Gli attacchi di panico arrivano all’improvviso e senza un motivo, sono il picco di tensione accumulata e generano sintomi simili ad attacchi cardiaci, con sudorazione, mancanza d’aria, sensazione di pressione al petto, freddo e vampate di calore, palpitazioni, tachicardia, svenimento, fame d’aria, asfissia, tremori, nausea e vomito, vertigini, giramenti di testa, paura di morire, paura di impazzire, formicolii, parestesie e derealizzazione. La difficoltà a gestire la sintomatologia porta il soggetto in preda all’attacco di panico a ricercare le cure del pronto soccorso più vicino e ad avere la preoccupazione nei giorni e le settimane successive che accada di nuovo.
Questa preoccupazione induce il soggetto a credere di avere dei problemi di salute importanti, per cui può iniziare a sottoporsi a molti controlli medici e ad evitare tutto quello che potrebbe scatenare un eventuale attacco di panico.

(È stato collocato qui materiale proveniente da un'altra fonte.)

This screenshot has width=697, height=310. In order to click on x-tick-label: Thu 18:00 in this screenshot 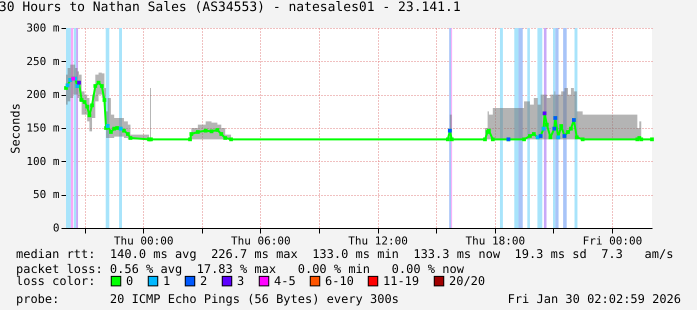, I will do `click(496, 241)`.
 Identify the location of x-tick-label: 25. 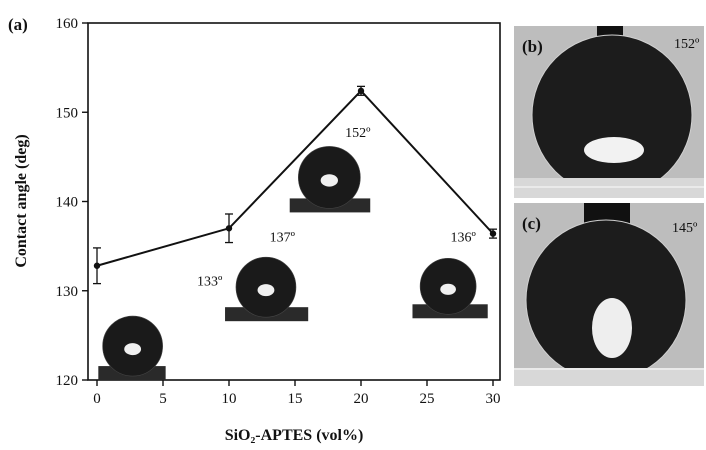
(428, 399).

Ovviamente sono tutte strategie di controllo esterno e con un focus attentivo non autoriferito.

Il soggetto ha difficoltà a gestire sintomi riconducibili all’ansia, generando un sistema di allarme che va in corto circuito generando l’attacco di panico. Più verosimilmente si potrebbe ipotizzare la cura farmacologica al momento del bisogno, come anche un piano terapeutico in caso di ripetuti attacchi di panico, ma è necessario che il soggetto sposti il focus attentivo verso di sé e sviluppi maggiore consapevolezza del funzionamento del proprio corpo, tale per cui fare esperienza di potere gestionale di sé.

Il disturbo di attacco di panico in psicoterapia diventa un momento di svelamento e consapevolezza delle risorse del paziente, un momento di crescita e di conoscenza profonda di sé. La disponibilità a prendersene cura da parte del paziente è necessaria per ridurre il grado di sofferenza.